As a step towards developing human-friendly robotics, directly controlling the force applied by each motor to the robot allows for safe, compliant robotic movement.
To effectively implement force controllers, however, accurate models of the system dynamics are required. Nonlinear adaptive control methods provide means of compensating for inaccurate models online, and are provably stable and at least as effective as standard PID control.
Our research has shown how nonlinear adaptive control can be implemented in neural networks to control robotic simulations. We applied this control on the Kinova Jaco2 robotic arm by first developing a force-control interface to the arm (available publicly on GitHub), and then building a hybrid implementation of adaptive neural control using Nengo (which we have also made available publicly) and neuromorphic hardware. Our demonstration shows the system adapting to unexpected forces acting upon the arm in real-time, showcasing the utility of low-power, adaptive, embedded robotic systems.
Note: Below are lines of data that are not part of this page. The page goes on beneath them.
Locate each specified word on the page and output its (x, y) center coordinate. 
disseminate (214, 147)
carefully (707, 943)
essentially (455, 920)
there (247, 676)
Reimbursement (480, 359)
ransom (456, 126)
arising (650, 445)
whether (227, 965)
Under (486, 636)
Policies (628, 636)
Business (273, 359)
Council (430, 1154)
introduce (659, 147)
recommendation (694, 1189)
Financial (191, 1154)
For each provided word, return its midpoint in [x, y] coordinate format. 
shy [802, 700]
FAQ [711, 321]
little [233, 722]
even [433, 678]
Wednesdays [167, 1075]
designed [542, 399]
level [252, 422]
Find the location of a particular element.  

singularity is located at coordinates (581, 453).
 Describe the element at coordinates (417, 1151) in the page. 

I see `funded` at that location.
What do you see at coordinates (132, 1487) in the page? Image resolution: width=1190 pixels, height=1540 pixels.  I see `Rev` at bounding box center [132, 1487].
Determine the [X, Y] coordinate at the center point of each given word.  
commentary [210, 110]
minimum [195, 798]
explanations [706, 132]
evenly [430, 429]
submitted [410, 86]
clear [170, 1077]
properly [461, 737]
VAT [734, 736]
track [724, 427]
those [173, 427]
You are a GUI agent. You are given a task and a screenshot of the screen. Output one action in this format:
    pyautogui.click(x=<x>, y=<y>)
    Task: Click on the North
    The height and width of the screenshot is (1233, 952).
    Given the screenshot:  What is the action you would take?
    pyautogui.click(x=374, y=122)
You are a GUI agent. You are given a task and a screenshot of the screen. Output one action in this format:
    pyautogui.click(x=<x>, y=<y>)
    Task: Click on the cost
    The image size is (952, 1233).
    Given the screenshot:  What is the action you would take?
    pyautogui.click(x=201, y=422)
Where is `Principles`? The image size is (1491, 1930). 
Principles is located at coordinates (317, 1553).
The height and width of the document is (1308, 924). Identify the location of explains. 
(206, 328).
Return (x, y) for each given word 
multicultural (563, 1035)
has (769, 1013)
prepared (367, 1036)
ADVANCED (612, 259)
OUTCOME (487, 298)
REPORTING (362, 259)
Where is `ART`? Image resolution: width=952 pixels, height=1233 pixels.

Working with researchers at the University of Waterloo, we are designing and testing an architecture that targets top-of-the-line FPGAs from both Intel and Xilinx.
Our small FPGA boards are just the beginning. To make neuromorphics easy and fast to deploy, we’re developing scaled-up versions that can target off-the-shelf, large FPGAs. This will provide a quick route to get the benefits of neuromorphic computing sooner rather than later.
This project is still in the early stages, but has already generated promising results, showing significantly better performance for high bandwidth and compute intensive use cases.
Given the large scale, we’re working with collaborators to develop special communication protocols to move spiking data efficiently on chip.
In 2012, we unveiled Spaun, a 2.5-million-neuron model of the brain that bridged the gap between neural activity and biological function.
Spaun, short for Semantic Pointer Architecture Unified Network, is composed of groups of neurons that perform functions necessary to complete cognitive tasks. It flexibly coordinates those groups depending on the cognitive task being performed.
Spuan receives input as images of handwritten digits, which it processes through a monocular visual system, and produces output as handwritten digits, which it produces through a motor system driving a simulated three-link arm. Spaun can perfom eight cognitive tasks with digits: copy drawing, image recognition, gambling, list memory, counting, question answering, rapid variable creation, and fluid reasoning.
We provide a platform for developing integrated AI systems with the next generation of computer hardware: inspired by the brain, powerful, and extremely efficient.
ABR is at the forefront of neuromorphic engineering, providing software for several pieces neuromorphic hardware. We work closely with the Neurogrid and SpiNNaker groups to enable their powerful, efficient hardware designs to perform cognitive tasks.